As reported in La Repubblica, the members of ADA Lazio, headed by Roberto Necci, said that the city is in a state of “filth and degradation” and is not ready for the Holy Jubilee of Mercy, which Pope Francis announced would begin on December 8, 2015. There should also be an influx of tourists traveling south after visiting the Milan Expo, which begins on May 1.

A rough translation from La Repubblica:

“Italians and foreigners who come to town hoping to experience a stay in the style of La Dolce Vita do not find Rome of Sorrentino’s “The Great Beauty,” but a capital invaded by illegal stalls of street vendors, mountains of waste in front of the bins and touts offering scams of all kinds. ‘We are very concerned,’ explains Roberto Necci, president and director Ada Lazio Savoy hotel (4 stars), just a few steps from Via Veneto. ‘The image of Rome in international newspapers and websites continues to be associated with degradation and facts such as the chaos of the transport strike in recent days.'”

It’s a problem that everyone (i.e., Romans) talks about but no one confronts. Managing the constant tide of tourists, their wanderings and their waste, is a Sisyphean task that puts stress on so many of Rome’s services, from local transport to police to street sweepers and garbage collectors. But Roman hoteliers, who write that Rome’s 25 million annual tourists is only a quarter of the number that go to London, are less concerned about how tourists are affecting the city than how the city is affecting tourists.

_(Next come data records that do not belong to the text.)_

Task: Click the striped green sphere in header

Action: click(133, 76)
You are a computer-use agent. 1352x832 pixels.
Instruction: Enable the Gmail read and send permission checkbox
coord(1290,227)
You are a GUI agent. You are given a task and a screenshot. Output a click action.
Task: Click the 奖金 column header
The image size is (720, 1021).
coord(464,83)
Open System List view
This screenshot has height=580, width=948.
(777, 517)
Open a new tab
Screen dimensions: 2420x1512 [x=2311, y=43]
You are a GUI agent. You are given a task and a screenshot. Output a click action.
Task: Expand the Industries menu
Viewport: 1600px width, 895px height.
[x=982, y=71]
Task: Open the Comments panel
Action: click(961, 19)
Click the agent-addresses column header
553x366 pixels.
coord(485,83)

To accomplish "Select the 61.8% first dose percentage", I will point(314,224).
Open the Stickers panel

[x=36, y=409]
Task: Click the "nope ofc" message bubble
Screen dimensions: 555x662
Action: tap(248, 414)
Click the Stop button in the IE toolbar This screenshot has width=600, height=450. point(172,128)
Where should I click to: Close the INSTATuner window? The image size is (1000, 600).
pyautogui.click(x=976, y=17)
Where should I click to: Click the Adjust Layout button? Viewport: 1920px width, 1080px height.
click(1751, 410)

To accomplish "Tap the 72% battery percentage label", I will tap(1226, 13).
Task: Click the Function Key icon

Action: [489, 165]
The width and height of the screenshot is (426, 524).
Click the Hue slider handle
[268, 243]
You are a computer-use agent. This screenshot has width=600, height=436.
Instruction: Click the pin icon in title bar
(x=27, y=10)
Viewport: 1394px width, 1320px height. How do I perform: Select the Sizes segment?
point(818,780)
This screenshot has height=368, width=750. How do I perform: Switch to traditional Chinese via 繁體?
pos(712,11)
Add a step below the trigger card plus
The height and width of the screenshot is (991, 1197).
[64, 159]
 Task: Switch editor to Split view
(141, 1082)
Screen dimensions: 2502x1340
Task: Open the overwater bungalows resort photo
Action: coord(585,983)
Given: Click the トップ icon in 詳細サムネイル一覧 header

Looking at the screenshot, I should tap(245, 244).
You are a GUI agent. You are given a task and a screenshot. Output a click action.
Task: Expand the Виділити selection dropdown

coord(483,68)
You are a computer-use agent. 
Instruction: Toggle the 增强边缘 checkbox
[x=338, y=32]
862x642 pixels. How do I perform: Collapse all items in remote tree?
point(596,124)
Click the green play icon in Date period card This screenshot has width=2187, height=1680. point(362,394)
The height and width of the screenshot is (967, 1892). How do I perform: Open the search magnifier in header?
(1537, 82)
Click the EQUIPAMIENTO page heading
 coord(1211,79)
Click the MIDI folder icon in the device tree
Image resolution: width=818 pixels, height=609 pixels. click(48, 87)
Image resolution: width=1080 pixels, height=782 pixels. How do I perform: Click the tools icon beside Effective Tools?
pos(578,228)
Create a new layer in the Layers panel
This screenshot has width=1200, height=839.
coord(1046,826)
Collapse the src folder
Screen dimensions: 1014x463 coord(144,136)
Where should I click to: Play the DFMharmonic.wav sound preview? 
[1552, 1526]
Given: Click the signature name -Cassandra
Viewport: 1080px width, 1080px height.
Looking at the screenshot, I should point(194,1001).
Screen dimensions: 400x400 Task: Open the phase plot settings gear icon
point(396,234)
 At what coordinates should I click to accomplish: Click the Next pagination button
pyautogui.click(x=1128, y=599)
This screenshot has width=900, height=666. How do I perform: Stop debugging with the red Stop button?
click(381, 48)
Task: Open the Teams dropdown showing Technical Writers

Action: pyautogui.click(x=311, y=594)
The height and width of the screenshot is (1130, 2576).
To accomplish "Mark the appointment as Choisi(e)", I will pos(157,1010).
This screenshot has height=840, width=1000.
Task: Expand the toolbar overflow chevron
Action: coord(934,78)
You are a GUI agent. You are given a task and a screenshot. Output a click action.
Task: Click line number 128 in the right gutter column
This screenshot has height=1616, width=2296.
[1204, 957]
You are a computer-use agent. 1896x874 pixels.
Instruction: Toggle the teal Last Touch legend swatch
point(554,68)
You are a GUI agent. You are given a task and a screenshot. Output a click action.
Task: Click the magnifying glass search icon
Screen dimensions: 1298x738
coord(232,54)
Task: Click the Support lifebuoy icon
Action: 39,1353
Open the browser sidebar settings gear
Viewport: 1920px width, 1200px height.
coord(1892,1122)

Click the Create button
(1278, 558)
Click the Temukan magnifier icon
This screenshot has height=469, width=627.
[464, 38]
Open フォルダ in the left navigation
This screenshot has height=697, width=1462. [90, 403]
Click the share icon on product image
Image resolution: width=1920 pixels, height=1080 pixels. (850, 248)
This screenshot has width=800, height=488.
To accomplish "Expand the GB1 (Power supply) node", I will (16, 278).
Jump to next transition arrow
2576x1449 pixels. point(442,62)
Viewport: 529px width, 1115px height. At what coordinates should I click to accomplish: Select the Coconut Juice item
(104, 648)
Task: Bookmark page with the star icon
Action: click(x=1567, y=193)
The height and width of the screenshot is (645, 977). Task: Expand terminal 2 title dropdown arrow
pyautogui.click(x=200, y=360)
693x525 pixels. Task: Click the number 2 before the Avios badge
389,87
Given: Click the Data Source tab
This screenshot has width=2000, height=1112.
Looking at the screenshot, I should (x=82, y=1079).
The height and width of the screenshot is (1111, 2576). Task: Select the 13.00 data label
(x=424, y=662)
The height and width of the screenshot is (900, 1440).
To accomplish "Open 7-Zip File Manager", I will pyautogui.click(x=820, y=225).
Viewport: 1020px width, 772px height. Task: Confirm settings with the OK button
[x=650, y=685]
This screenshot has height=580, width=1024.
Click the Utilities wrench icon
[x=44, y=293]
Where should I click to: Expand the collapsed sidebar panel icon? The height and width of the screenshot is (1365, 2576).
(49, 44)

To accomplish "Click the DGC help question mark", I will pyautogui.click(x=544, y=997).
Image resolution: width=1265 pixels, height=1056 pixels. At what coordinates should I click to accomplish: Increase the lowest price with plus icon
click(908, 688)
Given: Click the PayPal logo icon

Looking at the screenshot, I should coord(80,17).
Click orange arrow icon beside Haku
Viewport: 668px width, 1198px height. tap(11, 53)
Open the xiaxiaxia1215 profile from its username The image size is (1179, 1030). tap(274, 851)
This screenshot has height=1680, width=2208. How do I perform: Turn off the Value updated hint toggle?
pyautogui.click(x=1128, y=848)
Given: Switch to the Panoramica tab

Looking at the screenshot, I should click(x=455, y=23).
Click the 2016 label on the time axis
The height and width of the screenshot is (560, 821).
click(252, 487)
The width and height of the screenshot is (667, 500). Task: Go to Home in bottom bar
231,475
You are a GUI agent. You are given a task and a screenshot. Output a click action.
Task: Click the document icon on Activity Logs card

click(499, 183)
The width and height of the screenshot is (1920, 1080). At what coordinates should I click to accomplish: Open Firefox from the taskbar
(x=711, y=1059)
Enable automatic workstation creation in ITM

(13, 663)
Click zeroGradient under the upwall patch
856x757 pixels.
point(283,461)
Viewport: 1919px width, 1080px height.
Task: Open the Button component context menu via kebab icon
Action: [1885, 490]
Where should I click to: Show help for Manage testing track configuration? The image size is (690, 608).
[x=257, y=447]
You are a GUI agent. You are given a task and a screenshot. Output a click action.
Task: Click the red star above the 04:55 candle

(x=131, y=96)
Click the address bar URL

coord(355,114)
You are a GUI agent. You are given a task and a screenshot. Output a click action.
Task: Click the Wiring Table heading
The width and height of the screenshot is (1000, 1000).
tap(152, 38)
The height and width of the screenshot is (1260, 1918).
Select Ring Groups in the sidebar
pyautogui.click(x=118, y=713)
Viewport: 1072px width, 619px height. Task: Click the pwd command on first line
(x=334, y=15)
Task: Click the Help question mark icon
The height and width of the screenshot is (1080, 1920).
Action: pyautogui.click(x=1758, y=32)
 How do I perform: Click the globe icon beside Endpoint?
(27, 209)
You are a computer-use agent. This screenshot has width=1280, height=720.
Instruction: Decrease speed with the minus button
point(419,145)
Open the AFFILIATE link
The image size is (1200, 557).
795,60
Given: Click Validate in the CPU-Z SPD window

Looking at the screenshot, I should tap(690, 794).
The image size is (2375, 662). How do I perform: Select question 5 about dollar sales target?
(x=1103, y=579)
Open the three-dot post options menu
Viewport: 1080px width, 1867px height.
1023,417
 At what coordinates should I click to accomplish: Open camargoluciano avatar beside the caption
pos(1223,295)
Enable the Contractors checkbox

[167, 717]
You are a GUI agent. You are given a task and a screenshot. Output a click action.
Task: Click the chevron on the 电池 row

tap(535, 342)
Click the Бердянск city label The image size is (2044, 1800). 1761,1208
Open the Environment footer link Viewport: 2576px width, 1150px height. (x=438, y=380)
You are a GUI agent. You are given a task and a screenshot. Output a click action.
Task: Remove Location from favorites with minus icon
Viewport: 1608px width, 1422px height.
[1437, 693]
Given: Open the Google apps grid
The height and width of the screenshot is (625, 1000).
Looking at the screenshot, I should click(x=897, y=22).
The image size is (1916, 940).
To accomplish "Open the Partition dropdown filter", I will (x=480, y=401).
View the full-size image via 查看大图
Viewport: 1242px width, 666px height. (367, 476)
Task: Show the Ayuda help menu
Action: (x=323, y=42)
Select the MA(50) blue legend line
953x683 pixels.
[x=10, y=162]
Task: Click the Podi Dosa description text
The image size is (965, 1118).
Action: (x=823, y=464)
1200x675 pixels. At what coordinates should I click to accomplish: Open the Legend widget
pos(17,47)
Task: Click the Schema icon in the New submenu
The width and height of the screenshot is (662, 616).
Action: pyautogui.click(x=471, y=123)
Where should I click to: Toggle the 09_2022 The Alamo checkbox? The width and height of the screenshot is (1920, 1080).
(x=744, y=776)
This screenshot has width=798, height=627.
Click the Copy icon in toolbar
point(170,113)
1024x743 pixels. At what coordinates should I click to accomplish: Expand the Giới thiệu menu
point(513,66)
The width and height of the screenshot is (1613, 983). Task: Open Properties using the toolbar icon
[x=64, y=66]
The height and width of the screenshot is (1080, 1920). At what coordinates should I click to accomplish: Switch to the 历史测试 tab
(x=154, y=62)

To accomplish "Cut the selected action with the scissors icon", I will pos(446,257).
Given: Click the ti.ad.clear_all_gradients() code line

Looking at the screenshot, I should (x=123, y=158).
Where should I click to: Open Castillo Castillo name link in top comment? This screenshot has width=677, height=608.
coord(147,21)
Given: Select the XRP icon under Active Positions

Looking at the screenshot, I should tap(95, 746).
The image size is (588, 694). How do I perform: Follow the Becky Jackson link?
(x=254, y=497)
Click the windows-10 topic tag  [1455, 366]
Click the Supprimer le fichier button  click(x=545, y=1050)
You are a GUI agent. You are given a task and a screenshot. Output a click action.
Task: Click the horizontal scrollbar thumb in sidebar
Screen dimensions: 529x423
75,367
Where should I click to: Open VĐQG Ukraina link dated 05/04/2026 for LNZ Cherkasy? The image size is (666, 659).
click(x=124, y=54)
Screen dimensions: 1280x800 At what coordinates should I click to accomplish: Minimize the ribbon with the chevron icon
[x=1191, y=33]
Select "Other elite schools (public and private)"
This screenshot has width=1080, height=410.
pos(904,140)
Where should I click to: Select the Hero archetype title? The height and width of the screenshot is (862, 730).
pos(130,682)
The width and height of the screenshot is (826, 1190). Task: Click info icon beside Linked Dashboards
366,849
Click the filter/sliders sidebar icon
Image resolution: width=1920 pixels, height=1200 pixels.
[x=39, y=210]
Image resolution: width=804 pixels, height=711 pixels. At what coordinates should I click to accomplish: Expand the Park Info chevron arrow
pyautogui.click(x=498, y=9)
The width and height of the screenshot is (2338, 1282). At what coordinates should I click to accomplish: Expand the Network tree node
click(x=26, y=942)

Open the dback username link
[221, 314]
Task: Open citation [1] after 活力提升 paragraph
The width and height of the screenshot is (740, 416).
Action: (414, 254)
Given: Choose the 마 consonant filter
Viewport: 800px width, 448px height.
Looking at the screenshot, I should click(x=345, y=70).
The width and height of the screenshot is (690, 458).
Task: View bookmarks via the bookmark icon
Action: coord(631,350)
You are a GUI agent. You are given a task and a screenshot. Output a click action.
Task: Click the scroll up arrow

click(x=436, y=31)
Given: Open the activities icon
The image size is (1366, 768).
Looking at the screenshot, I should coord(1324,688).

“The institutions must roll up their sleeves, even designing a plan of action of decorum with the capital,” writes Necci. His colleague, Bruno Borghesi, restaurant manager at the Mirabelle Hotel Splendide Royal, adds, “Unfortunately tourists staying in our facilities denounce the contrast between the beauty of the hotels and a city choked instead degradation, full of potholes and waste.”

Rome has an institutional problem and a lack of municipal leadership. “It has always been this way” or “That’s how things are” are the usual refrains for this kind of statement. On the other hand, it isn’t unusual to hear locals, from taxi drivers to businessmen, say that Rome has been abandoned. A vicious cycle of citizens not expecting anything from their local government leads to a citizenry that demands nothing of their government. A malaise sets in, only to be interrupted by one activity — pointing at the other guy.

Where are the neighborhood clean-up crews? Where are the neighborhood development associations and business improvement districts? But also, where are the trash collectors and meter maids? Where are the extra bus and train operators to help shuttle commuters and guests through the city? Where are the pothole fillers and sidewalk sweepers? Where is the law enforcement keeping touts at bay? Oh yes, more than 80 percent of them called in sick on one of the busiest nights of the year.

Where is local pride? Where are the watchdog and accountability groups? Roma Fa Schifo (Roma Sucks) does a good job of keeping track of all of the “embarrassing situation.”

Corruption and organized crime do play a part in preventing Rome from reaching its full potential. But that can’t be the only excuse. Rome’s degradation also can’t be shoved aside as an “Italian problem.” as Florence and Rome and Venice have, to an extent, figured out how to  manage the tourists while maintaining livable cities.

It can’t be easy taking care of a 2,768-year-old city. But isn’t it time for Rome’s administration to begin showing this ancient city the modern respect it deserves?

The hoteliers are right: “the institutions must roll up their sleeves.” Think big — but take care of the details first.

In the article from La Repubblica, Robert E. Wirth, president and general manager of the Hotel Hassler, agrees. “If a lamp burns out on the steps of Piazza di Spagna, there is no one around to replace it and you can not get an answer. It is a trivial example, but when you accumulate all these fundamental small details together, they count.”